Use of Cardiac Biomarker Testing in the Emergency Department | Journal Scan

Makam AN, Nguyen OK.
JAMA Intern Med 2015;175:67-75.
The following are 12 points to remember about cardiac biomarker testing in the emergency department (ED):

1. Acute coronary syndrome (ACS) is a leading cause of death in the United States and accounts for 625,000 hospital discharges annually.

2. Cardiac biomarkers have emerged as a powerful tool to rapidly detect myocardial necrosis, which is a hallmark of ACS, but can also occur in various other illnesses.

3. Increasingly sensitive assays for cardiac biomarkers have enabled their use in the ED for early diagnosis of ACS, critical to the timely initiation of potentially life-saving evidence-based therapies.

4. A national study, however, identified high rates of cardiac biomarker testing even among individuals without clinical presentations suggestive of ACS.

5. Furthermore, biomarker testing was highly prevalent during visits with a high volume of other tests or services rendered during the visit independent of the clinical presentation.
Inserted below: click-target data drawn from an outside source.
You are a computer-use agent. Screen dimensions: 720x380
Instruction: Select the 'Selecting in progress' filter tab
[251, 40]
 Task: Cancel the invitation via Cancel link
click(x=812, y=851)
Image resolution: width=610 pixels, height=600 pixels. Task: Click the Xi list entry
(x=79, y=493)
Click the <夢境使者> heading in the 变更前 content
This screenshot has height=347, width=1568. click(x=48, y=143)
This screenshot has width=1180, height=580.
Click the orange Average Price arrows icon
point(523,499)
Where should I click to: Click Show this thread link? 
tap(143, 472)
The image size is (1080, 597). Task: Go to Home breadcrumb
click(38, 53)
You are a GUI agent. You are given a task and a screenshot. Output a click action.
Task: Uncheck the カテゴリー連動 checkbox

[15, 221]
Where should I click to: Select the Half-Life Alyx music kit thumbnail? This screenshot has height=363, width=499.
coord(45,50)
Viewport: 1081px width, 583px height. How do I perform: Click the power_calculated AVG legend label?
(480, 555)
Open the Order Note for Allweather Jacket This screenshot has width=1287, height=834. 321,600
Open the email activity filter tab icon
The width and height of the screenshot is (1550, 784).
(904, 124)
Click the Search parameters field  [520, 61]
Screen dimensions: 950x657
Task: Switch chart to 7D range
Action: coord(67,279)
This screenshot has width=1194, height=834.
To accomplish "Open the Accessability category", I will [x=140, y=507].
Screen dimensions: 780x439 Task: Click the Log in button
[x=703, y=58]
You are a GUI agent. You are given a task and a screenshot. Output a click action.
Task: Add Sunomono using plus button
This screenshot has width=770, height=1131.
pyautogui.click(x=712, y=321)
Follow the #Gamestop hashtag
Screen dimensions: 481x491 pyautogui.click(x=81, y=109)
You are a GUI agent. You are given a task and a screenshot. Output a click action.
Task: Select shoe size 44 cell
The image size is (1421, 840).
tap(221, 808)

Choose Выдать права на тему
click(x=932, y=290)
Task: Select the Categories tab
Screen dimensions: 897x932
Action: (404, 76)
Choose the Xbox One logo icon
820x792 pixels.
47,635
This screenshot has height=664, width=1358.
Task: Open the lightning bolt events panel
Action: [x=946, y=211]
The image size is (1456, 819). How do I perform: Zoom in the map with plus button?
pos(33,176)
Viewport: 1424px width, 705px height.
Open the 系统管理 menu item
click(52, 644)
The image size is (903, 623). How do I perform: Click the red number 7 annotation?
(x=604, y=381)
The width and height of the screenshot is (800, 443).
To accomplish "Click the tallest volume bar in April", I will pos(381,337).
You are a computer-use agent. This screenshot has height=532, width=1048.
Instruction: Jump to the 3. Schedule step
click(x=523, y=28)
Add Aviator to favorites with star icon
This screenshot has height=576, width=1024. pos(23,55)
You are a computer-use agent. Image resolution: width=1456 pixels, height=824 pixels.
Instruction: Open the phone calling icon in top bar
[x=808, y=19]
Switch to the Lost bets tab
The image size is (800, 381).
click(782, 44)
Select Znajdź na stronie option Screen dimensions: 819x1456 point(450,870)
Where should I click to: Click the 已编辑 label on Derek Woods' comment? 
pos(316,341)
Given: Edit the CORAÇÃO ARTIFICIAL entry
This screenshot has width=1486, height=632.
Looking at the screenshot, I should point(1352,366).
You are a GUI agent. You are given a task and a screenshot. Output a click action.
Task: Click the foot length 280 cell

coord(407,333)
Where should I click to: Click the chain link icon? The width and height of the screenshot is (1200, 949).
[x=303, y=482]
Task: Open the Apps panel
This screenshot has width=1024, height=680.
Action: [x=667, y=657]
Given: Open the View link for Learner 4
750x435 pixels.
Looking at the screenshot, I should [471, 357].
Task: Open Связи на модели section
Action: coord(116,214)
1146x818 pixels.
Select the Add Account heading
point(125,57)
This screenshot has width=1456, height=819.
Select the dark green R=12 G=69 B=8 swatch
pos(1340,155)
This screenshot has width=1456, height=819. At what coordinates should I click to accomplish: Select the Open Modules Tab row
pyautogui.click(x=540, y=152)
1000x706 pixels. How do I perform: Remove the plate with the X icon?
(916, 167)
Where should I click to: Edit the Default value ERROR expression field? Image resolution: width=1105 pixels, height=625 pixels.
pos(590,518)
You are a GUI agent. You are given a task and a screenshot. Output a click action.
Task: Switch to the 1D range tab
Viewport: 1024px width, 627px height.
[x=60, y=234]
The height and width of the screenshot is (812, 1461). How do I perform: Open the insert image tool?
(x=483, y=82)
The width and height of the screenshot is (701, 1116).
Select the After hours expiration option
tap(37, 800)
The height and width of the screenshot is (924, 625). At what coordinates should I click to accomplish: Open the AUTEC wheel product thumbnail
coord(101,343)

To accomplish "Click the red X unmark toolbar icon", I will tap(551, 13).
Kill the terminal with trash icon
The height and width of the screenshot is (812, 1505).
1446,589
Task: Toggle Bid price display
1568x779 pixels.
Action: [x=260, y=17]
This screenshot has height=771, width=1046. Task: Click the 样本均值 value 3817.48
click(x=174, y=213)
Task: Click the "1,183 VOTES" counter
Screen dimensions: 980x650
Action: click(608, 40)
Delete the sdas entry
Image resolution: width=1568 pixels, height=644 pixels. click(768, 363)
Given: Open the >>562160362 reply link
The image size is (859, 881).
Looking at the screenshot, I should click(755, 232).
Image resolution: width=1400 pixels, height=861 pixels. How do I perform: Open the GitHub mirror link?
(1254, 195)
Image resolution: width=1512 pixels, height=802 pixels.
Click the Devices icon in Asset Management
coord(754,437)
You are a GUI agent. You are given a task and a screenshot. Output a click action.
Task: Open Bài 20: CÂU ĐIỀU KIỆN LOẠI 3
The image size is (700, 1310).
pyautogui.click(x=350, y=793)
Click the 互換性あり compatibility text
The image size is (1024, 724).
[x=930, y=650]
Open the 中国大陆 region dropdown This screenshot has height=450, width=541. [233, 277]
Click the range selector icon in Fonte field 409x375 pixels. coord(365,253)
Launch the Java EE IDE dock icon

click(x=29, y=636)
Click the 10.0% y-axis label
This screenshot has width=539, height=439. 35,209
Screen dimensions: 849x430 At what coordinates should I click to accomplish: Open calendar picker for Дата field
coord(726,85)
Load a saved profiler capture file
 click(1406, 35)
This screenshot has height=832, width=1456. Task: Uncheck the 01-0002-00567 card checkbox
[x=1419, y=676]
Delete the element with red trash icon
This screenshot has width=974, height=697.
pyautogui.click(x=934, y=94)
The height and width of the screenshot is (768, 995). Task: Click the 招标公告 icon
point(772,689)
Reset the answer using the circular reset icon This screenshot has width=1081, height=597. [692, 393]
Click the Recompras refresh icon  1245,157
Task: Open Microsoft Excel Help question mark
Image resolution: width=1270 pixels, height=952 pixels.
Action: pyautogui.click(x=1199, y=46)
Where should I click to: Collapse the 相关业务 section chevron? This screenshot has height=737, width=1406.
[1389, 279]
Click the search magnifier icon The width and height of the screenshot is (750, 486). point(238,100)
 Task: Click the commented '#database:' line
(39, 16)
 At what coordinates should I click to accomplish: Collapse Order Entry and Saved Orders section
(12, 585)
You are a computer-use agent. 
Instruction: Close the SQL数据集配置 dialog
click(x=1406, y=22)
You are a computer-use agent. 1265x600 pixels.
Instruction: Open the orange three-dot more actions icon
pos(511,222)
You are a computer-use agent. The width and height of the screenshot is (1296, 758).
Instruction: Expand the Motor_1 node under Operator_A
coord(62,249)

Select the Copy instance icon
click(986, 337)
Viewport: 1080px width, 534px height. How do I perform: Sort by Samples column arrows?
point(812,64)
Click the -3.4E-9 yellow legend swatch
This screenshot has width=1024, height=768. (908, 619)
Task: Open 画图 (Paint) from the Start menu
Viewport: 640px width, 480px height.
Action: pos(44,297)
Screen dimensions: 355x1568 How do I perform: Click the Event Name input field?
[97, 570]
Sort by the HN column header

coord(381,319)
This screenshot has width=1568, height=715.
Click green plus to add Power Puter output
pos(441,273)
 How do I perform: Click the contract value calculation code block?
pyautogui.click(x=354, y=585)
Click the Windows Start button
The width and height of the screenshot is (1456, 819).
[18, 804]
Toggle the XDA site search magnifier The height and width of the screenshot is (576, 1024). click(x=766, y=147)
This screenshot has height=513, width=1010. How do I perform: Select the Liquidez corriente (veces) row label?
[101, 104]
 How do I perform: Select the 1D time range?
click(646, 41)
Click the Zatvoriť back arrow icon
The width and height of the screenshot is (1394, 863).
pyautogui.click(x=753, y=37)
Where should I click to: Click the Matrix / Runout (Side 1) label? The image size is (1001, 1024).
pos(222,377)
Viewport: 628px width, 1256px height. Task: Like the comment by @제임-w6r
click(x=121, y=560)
6. There are a multitude of potential reasons for high-volume testing, including diagnostic uncertainty, defensive medicine, fee-for-service payment models, time pressure, perceived patient reassurance, and practice culture.

7. The high rate of testing among individuals with low suspicion of ACS is concerning because of the potential increase in health care costs and downstream harms owing to false-positive results.

8. Potential consequences of unwarranted biomarker testing include patient anxiety, diagnostic red herrings, unnecessary cardiology consultations, and inappropriate subsequent testing and treatment.

9. These potential harms owing to false-positive results are more likely to affect subsequently hospitalized patients because individuals with abnormal biomarker test results are more likely to be hospitalized.

10. More attention is needed to better characterize these harms and to develop strategies for targeted and appropriate use of cardiac biomarkers in the ED setting.

11. The high rates of testing in a population without suspicion of ACS are even more concerning in the context of the impending adoption of highly sensitive cardiac biomarker assays in the United States, which yield more false-positive test results.

12. Further research is needed to examine the false-positive testing burden and subsequent testing, consultations, and treatment that may follow.